TASK DESCRIPTION:
Would you count the lines below that contain the string "agent" and reply with that number only?

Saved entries
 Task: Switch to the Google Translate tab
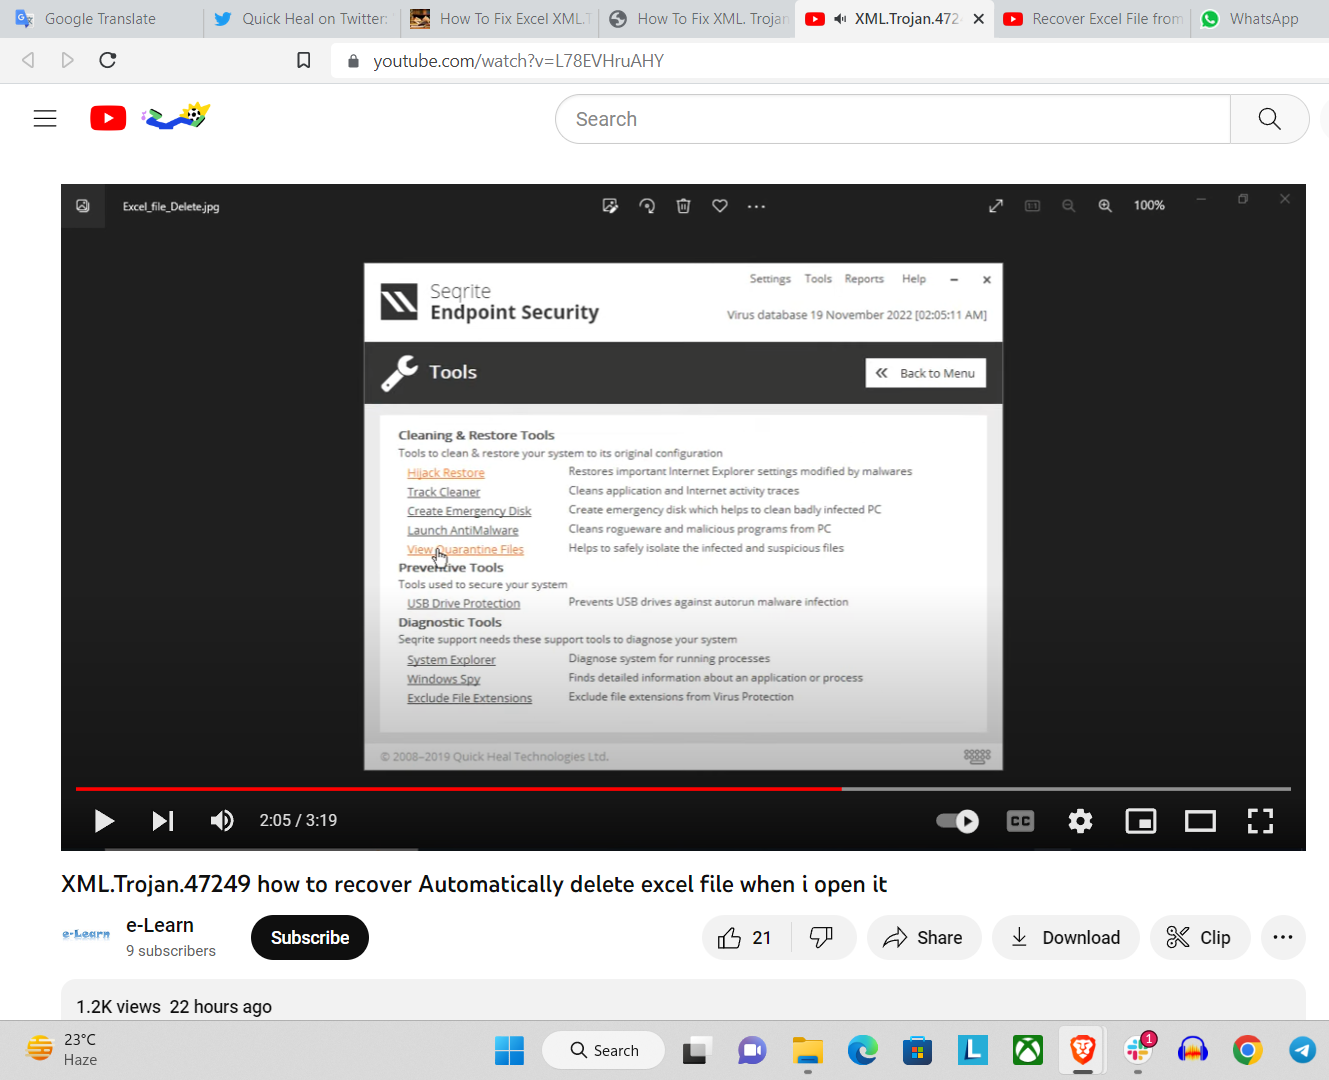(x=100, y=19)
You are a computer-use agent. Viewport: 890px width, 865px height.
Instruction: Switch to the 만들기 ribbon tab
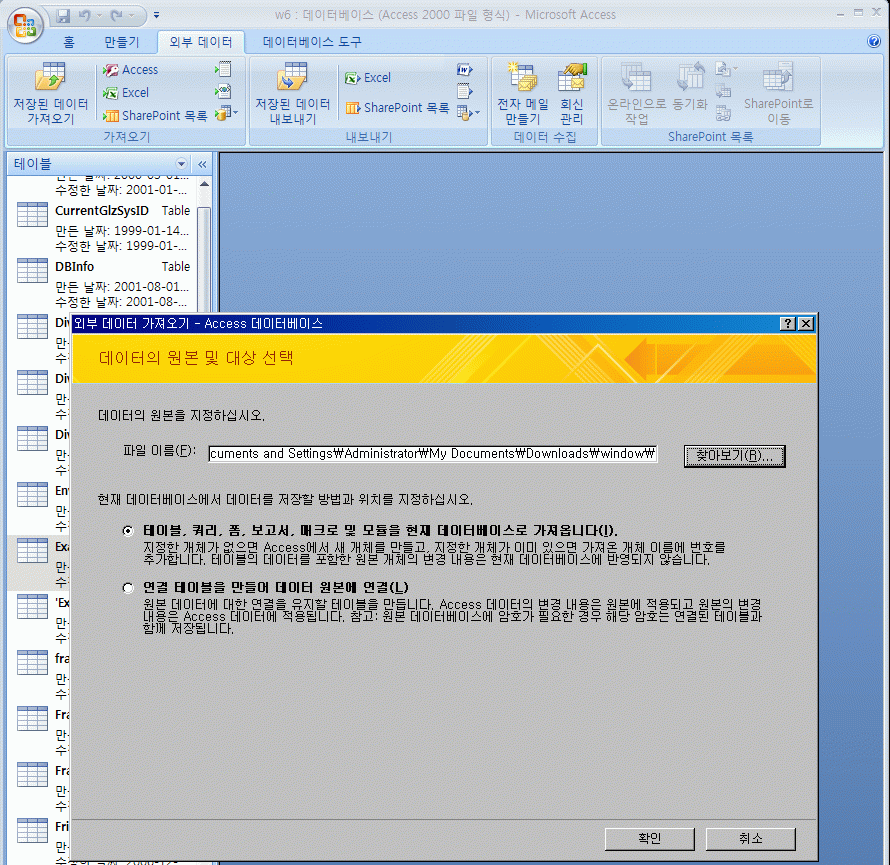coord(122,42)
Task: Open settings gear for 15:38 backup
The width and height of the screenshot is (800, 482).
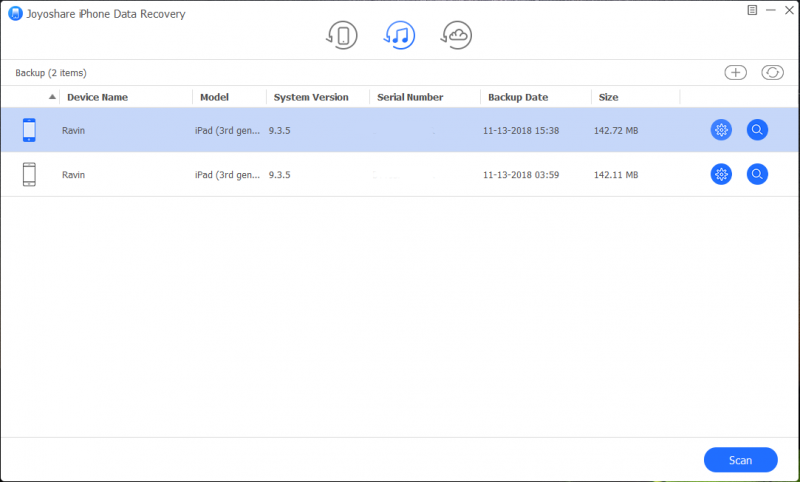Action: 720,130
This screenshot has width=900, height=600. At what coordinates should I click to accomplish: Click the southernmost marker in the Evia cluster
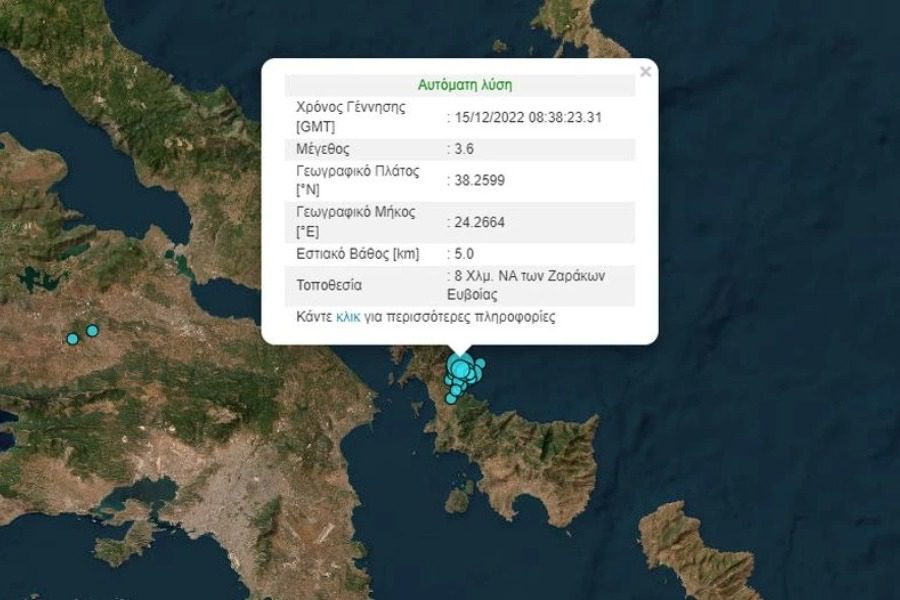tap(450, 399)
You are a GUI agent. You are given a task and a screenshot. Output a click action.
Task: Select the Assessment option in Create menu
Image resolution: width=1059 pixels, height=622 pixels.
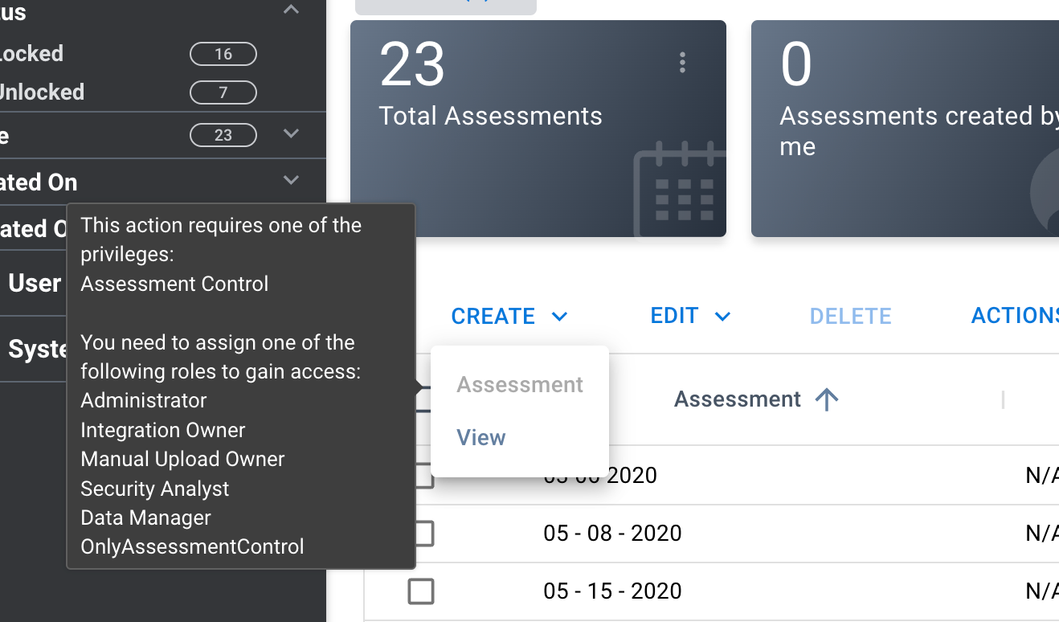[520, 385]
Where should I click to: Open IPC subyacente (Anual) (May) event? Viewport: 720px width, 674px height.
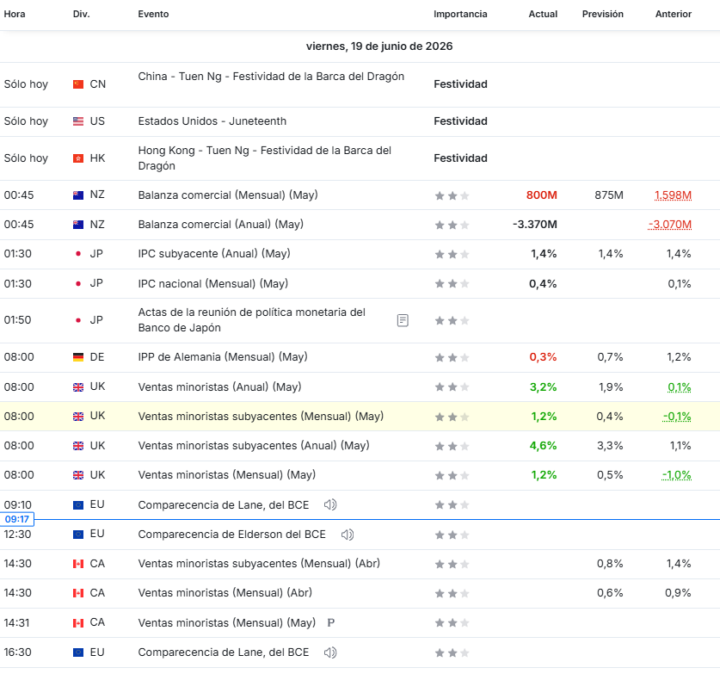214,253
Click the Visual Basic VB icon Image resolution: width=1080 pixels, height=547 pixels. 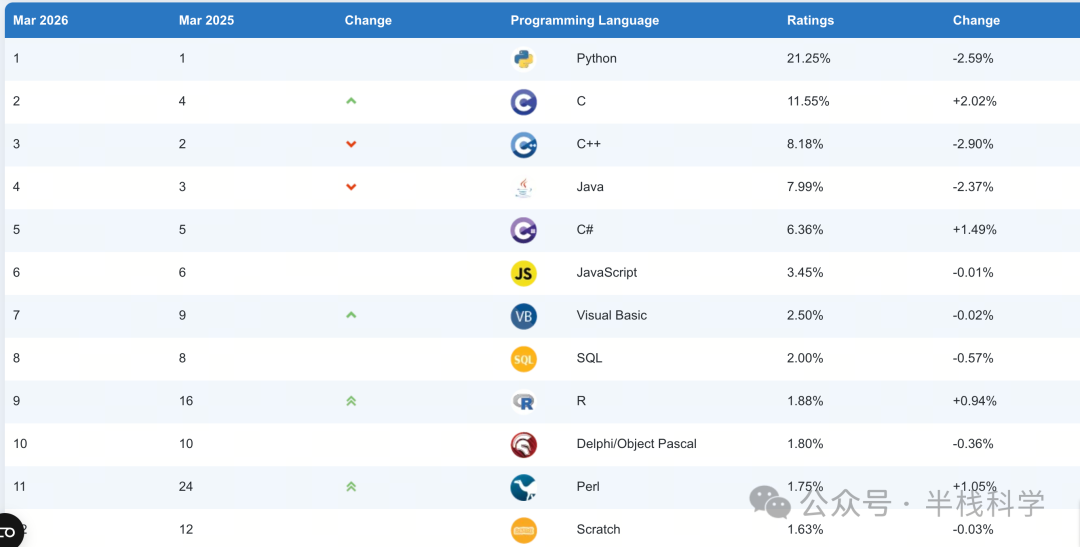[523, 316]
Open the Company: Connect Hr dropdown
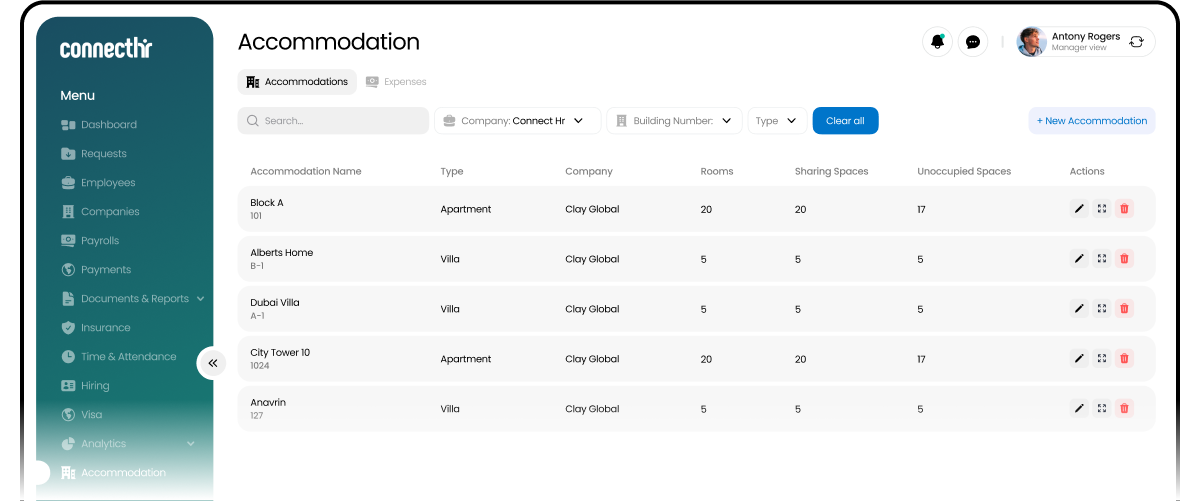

WRITTEN REPLY:
2